Global Voice acquires European fibre network

6 Feb 2006

An international telco formed in Ireland by former Metromedia boss Noel Meaney has acquired the assets of a major intercity fibre optic network across Europe in a cash deal valued at €25m. The network was originally built at a cost of €1.2bn.

Global Voice (GV), which is listed on the Singapore stock exchange and owns Metromedia’s former data centre in Dublin as well as the company’s former fibre assets across Europe, has entered into a memorandum of understanding with Bermuda-based Viatel Holding, which owns the intercity network.

The acquisition will make GV the owner and operator of one of the largest and most technically advanced fibre optic and metropolitan intercity networks in Europe. The network covers France, Belgium, Holland, Switzerland and the UK across 6,800 kilometres and was built at the cost of €1.2bn.
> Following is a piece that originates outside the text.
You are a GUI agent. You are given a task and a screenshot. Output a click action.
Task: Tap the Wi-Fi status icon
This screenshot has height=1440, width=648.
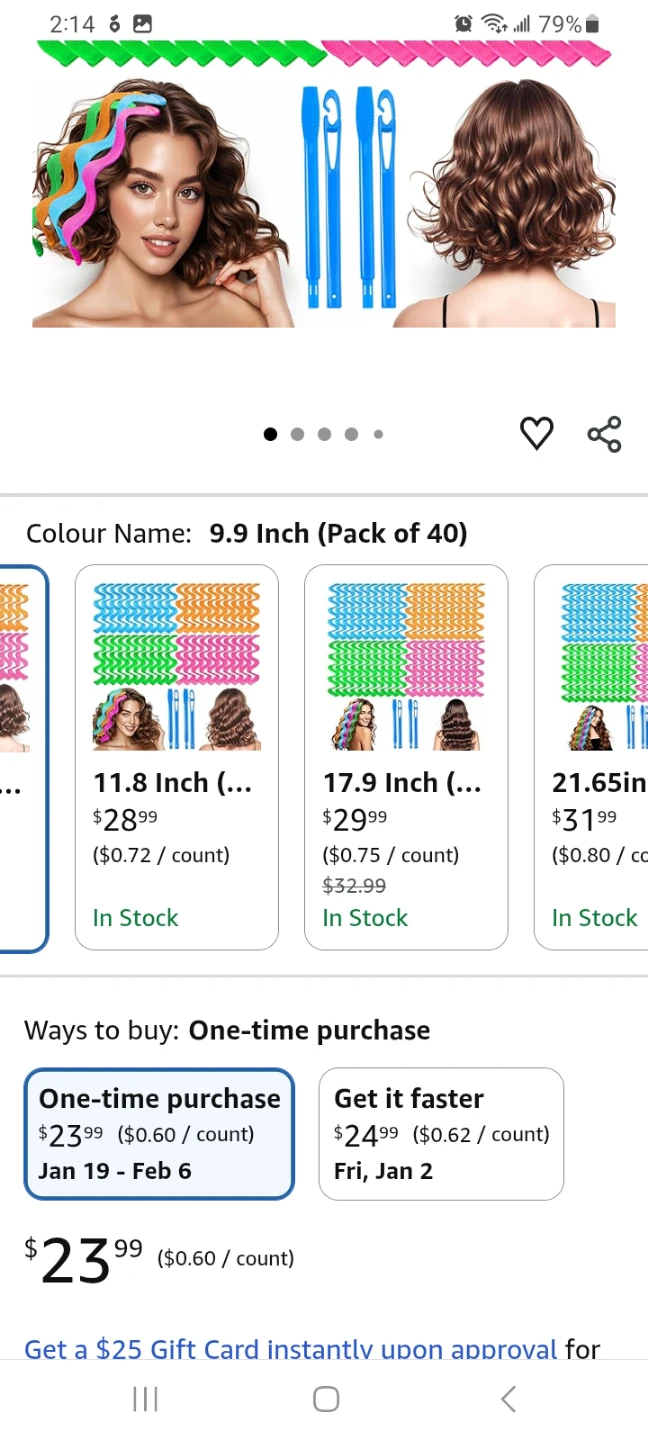[493, 24]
It includes two undersea cross-channel cables linking continental Europe with the UK and adds a client base that generates recurring revenues of around €2.6m a year.

The acquisition will take the form of a 100-year lease of Viatel’s infrastructure assets at a nominal rent, with an option to acquire ownership of the assets for a nominal sum following the lease commencement.
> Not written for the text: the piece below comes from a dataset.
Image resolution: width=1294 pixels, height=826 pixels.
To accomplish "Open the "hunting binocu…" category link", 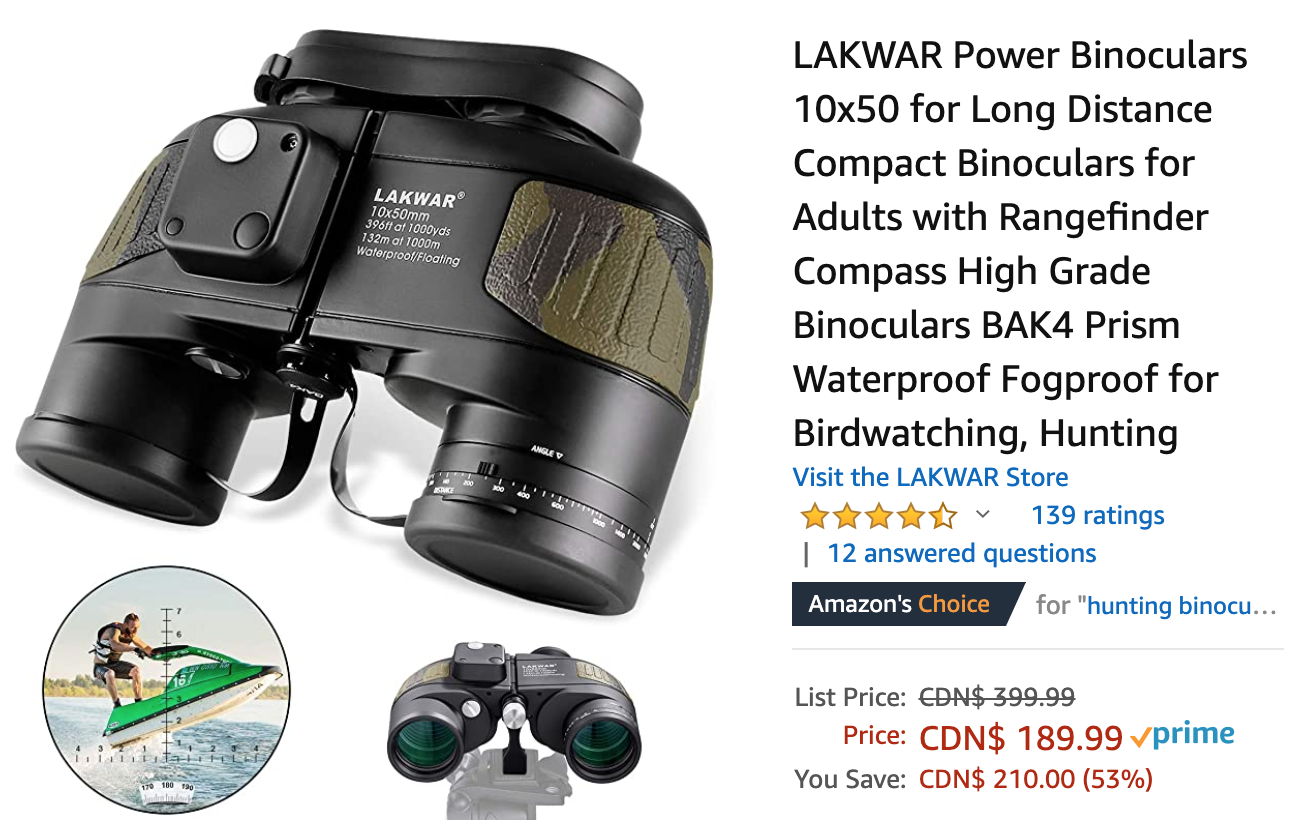I will (1182, 605).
GV will bear no operating costs for two years and after that such costs will be capped at €7m a year with both companies working to reduce this cost over two years.
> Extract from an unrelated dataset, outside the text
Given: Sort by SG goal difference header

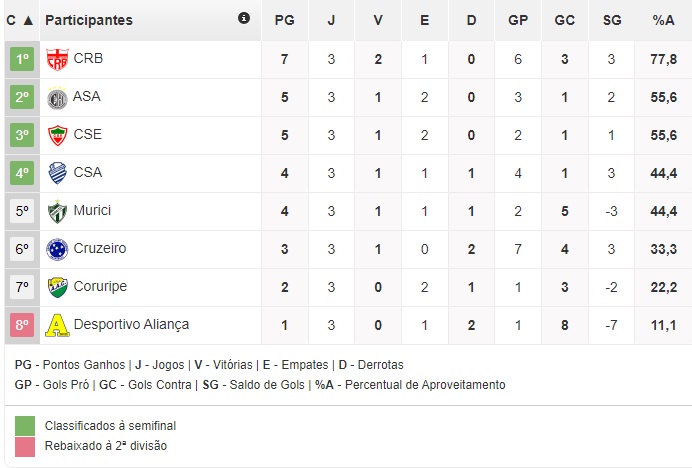Looking at the screenshot, I should pyautogui.click(x=612, y=20).
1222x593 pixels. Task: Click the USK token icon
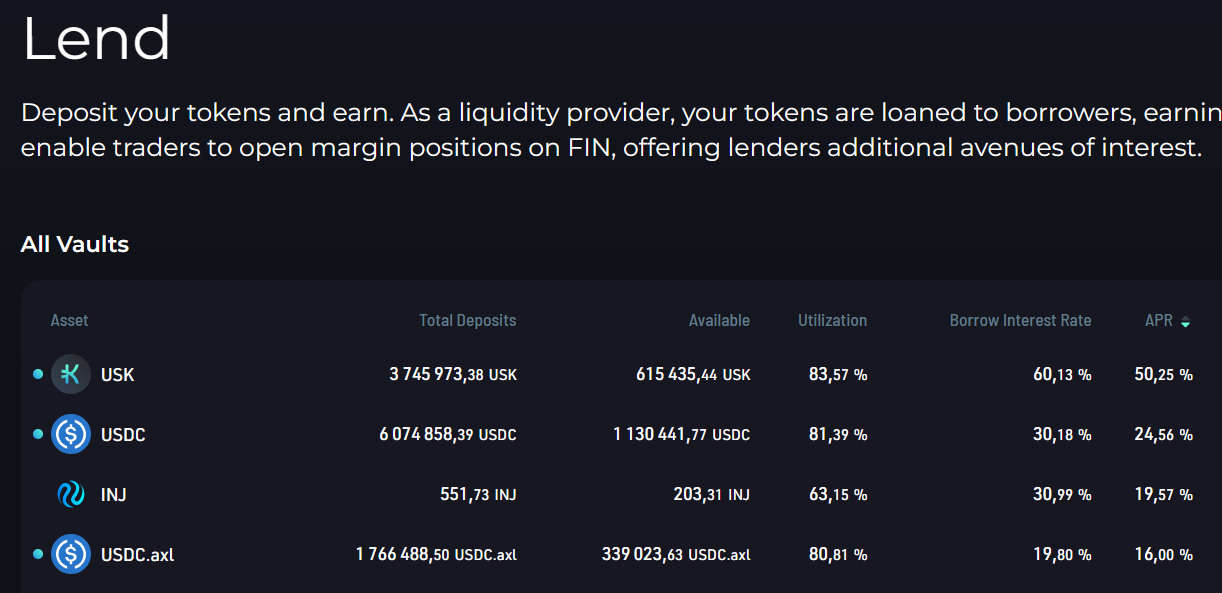pyautogui.click(x=71, y=375)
GV will pay cash consideration of €25m and will give Viatel five fibre pairs in seven of the cities covered by GV. It will also give Viatel preferential pricing for access to its metropolitan networks.

GV has appointed CIMB-GK Securities as its financial adviser for the transaction.

“From a strategic perspective the acquisition is superb,” explained GV chief executive and founder Noel Meaney.

“It uniquely combines GV’s dense last-mile metropolitan networks and Viatel’s intercity networks into one powerful end-to-end fibre network connecting most of Europe’s largest and most industrialist cities.”

He added that it will immediately allow GV’s existing customers to extend their fibre usage and business continuity services without any third-party dependence and allow the company to add new broadband products.

The deputy chairman of GV, Christopher Nightingale, added that the deal will enhance GV’s profitability and revenue as a result of the new customers and also the opportunities an expanded network will bring.

Meaney acquired the former assets of Metromedia after leading a management buyout. Prior to the buyout by GV, Metromedia had spent €650m deploying data centres and fibre infrastructure across various European cities including Dublin. Before its parent firm fell into financial difficulties, Metromedia was close to completing a US$110m investment in Ireland, consisting of a US$75m data centre and a US$45m fibre ring that stretched for 100km around Dublin City.

Meaney’s GV listed on the Singapore stock exchange in October 2004 through a reverse takeover of Horizon Education and Technologies. Early last year, GV achieved revenues of €20.4m and surpassed forecast revenues by more than 15pc.

The company now has fibre networks across 14 European cities, which provide access to key locations within a city including business and industrial parks, educational centres, financial centres, government buildings and internet exchanges. In a separate venture soon to be entitled International Data Centres, Meaney owns the former Metromedia data centre in Citywest Business Campus, over half of which is leased by Hewlett-Packard for its outsourcing business and is at full capacity (customers include Bank of Ireland and Google).